Es cierto que la IA introduce factores nuevos: la velocidad con la que un contenido puede viralizarse, la facilidad para generar imágenes o vídeos muy verosímiles y la escala masiva. Pero en el fondo, el mecanismo humano para evaluar la verdad no cambia. Lo que cambia es el canal, no la psicología.
Quizá la solución no sea perseguir legalmente cada contenido generado por IA ni exigir etiquetas obligatorias en todas partes, sino asumir que hemos entrado en una etapa en la que la credibilidad se gestiona igual que siempre: con sentido crítico, reputación de las fuentes, y un sano escepticismo cuando algo parezca demasiado perfecto o demasiado conveniente.
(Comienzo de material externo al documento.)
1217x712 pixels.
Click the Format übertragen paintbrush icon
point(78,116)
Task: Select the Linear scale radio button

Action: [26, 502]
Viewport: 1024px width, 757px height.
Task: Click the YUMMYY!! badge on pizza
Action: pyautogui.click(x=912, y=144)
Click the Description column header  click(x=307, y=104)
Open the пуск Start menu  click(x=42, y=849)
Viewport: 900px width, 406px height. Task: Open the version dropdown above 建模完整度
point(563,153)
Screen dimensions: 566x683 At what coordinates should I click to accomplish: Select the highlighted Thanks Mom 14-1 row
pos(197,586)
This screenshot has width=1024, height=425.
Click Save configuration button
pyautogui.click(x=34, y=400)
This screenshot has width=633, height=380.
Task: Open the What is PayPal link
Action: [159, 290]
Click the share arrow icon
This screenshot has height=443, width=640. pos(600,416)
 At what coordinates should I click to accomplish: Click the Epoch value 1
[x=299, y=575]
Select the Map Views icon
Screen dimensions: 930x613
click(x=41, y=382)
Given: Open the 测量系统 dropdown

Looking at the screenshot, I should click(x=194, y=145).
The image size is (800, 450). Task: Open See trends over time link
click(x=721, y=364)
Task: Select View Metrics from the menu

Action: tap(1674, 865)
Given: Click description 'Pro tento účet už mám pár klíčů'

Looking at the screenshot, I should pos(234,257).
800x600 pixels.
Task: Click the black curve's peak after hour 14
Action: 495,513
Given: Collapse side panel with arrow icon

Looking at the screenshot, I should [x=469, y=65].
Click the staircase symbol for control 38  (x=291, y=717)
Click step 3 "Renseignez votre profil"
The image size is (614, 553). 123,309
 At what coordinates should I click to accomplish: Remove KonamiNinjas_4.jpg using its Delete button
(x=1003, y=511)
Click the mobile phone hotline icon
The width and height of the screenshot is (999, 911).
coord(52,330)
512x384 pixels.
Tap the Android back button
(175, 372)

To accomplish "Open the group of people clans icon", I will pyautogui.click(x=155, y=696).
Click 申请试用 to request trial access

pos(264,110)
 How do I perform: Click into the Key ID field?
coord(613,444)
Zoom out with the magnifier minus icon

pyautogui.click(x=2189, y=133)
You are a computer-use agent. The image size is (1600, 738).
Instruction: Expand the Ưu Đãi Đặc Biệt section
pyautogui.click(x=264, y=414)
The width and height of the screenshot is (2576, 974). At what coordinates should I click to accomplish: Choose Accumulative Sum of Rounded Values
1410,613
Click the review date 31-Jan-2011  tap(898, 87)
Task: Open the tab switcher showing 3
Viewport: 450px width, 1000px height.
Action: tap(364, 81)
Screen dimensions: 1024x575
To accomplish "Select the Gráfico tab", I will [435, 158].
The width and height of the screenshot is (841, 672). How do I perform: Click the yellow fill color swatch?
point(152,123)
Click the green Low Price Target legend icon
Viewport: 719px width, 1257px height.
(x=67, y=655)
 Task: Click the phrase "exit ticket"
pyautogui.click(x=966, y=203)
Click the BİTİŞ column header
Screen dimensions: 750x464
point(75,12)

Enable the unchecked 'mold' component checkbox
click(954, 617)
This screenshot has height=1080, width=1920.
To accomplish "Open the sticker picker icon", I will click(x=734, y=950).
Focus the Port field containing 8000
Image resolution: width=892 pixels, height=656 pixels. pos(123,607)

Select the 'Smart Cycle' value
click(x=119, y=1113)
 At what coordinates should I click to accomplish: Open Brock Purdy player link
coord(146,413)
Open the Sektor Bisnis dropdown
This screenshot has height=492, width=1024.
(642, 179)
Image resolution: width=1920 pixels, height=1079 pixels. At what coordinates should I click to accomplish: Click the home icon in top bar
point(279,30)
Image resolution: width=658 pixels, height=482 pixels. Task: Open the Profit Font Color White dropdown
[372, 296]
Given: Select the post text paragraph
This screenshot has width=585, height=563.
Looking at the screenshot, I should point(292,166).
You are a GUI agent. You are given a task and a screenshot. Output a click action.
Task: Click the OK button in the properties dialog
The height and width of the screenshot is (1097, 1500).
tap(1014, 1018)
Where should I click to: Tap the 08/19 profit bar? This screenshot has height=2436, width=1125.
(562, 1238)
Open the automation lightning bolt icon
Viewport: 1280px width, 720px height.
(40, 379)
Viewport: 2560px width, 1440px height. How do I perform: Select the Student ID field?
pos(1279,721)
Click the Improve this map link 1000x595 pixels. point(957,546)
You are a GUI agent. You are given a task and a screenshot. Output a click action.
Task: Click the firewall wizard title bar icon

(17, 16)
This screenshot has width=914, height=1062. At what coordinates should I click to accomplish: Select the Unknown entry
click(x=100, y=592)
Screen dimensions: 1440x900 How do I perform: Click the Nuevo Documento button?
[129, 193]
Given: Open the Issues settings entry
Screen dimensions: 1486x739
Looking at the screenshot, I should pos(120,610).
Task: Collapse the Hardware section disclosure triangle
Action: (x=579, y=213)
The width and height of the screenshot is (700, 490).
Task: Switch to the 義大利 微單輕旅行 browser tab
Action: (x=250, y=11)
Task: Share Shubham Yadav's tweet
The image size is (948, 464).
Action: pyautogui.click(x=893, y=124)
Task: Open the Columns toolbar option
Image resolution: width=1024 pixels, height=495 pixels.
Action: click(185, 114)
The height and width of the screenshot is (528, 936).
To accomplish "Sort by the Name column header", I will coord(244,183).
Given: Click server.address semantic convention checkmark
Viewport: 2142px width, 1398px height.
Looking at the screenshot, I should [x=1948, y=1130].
Así como aprendimos a convivir con el hecho de que cualquier persona pueda contarnos algo falso en cualquier momento, también aprenderemos a convivir con imágenes y vídeos generados por IA. La adaptación social es inevitable y, probablemente, suficiente.
No necesitamos un mundo donde el Estado garantice que todo lo que vemos es cierto, porque ese mundo nunca ha existido. Lo que necesitamos es seguir haciendo lo que ya hacemos: elegir qué creemos y qué no, sabiendo que la verdad nunca ha sido un terreno completamente seguro… y aun así, aquí estamos.